Interview: Gabriel Byrne Goes Walking With Ghosts on Broadway
We're so used to seeing Gabriel Byrne inhabiting the lives of other people. Dr. Paul Weston in In Treatment. James Tyrone, junior and senior, in A Moon for the Misbegotten and Long Day's Journey Into Night. Now, for the first time, the beloved Irish actor gets to play himself.
In Walking with Ghosts, directed by Lonny Price at the Music Box Theatre for a run through December 30, Byrne recounts his youth on the outskirts of Dublin, dabbling with priesthood, and eventually becoming an international star. Here, he tells us what he's learned along the way.
This conversation has been condensed and edited for clarity.
This is the first time you're on Broadway in a play not written by Eugene O'Neill. What did you learn from your experiences doing Long Day's Journey into Night and A Moon for the Misbegotten and A Touch of the Poet?
I think O'Neill tests actors and audiences in a way that few playwrights do. You learn a lot about audiences, and a lot about yourself as an actor, and you also learn a lot about life when you really get into it. These plays teach you about discipline and persistence and how to conserve energy. The most difficult one was A Touch of the Poet. It's not particularly an audience-friendly play. It was tough going. I think there's a great deal of reverence around him now in a way that's not great for the plays themselves. Scissors, in my opinion, are necessary.
How did that impact the creation of Walking With Ghosts, both as actor and writer?
When you strip away perceptions about the work of various great playwrights, what are you left with in the end? You're left with a sense of having been affected or touched by what's on stage. Just like what Shakespeare says: the mirror is held up to nature and you look in and see yourself in it. A great production, well-directed and with great actors, leaves an indelible mark on your spirit. You never, ever forget it. Theater is unique in that way. You don't remember it in the same way as a film. There's something about being in a live audience, experiencing live drama, that goes very deep.

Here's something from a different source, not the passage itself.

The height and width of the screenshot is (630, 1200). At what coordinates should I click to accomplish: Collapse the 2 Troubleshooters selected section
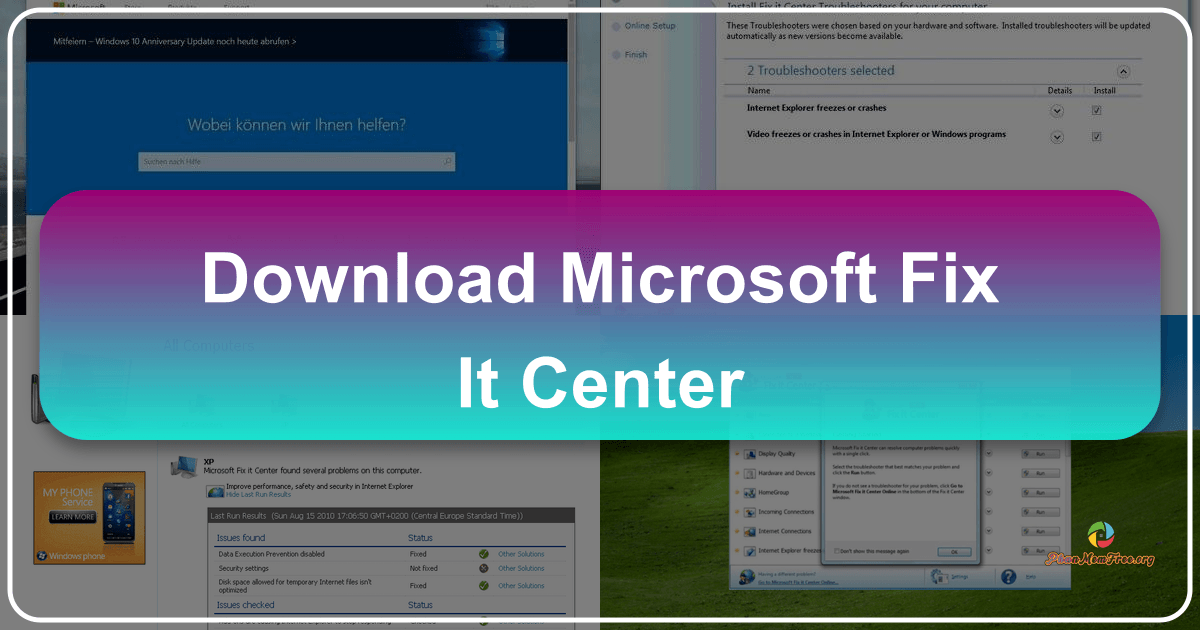pyautogui.click(x=1124, y=72)
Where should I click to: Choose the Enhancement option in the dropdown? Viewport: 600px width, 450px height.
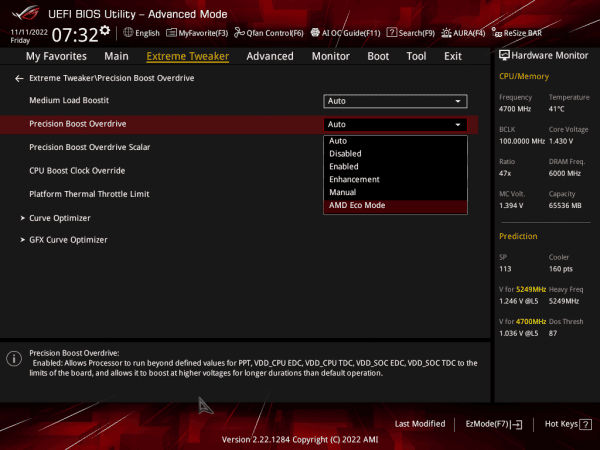click(x=354, y=179)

When I was writing this, what I wanted to do was make people laugh and be moved, and I wanted them to think about themselves afterwards. It's not about me being up there saying "Oh, look at my life." Because it's not that. It's not in any way a showbiz thing. It's about saying, "Look, I'm going to say these things and I'm not going to be ashamed to say them." That's the thing you learn from O'Neill or Beckett or any of those guys. They put themselves out there and said, "This is the way it is. This is life." So that was the ultimate goal, and that's the experience you have in the theater.
What was it like to do the play in Dublin and England, and what does it mean to you to be doing it here in New York?
I think of musicians and footballers who say that they can go all over the world with their band or team, but the most nerve-wracking experience is coming back to play for the home crowd. It's your roots. It's people who knew you from years ago. It's like you're standing up there in front of your family. It was lovely to return to Dublin. It was a very warm reception and it moved me very deeply. The last time I had been on stage there was a very long time ago, before I event went into films, and it was the same theater.
And then we went to Edinburgh and the West End. Coming here, I still have a hard time taking it in, to be honest. The journey of a play to Broadway from where it starts is usually a long and protracted one. The fact that we made it from Dublin to Broadway in eight months is astonishing to me.